▶ **Problem**
Read the records below and copy each line that contains "will".
══════════
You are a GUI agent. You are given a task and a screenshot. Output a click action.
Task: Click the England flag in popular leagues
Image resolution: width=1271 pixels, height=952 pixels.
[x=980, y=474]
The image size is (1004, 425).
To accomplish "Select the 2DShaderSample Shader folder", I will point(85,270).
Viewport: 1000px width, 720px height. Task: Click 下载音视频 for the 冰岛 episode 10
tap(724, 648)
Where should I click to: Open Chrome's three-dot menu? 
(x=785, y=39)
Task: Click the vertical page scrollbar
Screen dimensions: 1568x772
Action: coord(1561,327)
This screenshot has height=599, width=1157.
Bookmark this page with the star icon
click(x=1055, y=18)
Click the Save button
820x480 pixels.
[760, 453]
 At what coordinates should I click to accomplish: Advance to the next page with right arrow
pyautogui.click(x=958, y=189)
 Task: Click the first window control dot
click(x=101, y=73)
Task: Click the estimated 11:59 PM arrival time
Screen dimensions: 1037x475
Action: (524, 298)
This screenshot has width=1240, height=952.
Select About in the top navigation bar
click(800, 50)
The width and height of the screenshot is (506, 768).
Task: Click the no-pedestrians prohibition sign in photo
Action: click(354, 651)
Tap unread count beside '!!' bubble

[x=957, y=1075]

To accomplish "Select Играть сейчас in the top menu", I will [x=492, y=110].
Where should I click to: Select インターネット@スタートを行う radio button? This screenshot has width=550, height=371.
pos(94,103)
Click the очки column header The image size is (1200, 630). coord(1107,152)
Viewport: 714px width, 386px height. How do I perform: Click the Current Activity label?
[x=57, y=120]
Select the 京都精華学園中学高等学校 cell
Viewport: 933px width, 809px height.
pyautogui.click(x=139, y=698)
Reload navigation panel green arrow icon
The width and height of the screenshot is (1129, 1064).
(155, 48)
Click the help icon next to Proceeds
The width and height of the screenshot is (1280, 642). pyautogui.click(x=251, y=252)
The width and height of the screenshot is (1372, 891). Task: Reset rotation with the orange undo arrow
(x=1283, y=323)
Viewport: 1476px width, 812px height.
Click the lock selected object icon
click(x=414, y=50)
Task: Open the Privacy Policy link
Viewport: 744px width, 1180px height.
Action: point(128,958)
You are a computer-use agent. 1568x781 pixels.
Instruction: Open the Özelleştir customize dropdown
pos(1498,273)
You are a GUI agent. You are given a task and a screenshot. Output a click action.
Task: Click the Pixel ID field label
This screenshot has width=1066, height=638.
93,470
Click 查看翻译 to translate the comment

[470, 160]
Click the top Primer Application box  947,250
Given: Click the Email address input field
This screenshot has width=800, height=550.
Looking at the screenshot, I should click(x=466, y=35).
══════════
▶ **Solution to the problem**
To accomplish "Select the 2DShaderSample Shader folder", I will point(85,270).
To accomplish "Select Играть сейчас in the top menu", I will [x=492, y=110].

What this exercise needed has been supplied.